**Directions for this task:** In your reply, reproduce every line of the data without any alteration.

::: Supplied information :::

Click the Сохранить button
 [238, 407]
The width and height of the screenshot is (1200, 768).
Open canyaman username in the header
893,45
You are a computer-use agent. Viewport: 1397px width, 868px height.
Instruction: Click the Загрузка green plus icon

:::

**The answer:**
Click the Сохранить button
 [238, 407]
The width and height of the screenshot is (1200, 768).
Open canyaman username in the header
893,45
You are a computer-use agent. Viewport: 1397px width, 868px height.
Instruction: Click the Загрузка green plus icon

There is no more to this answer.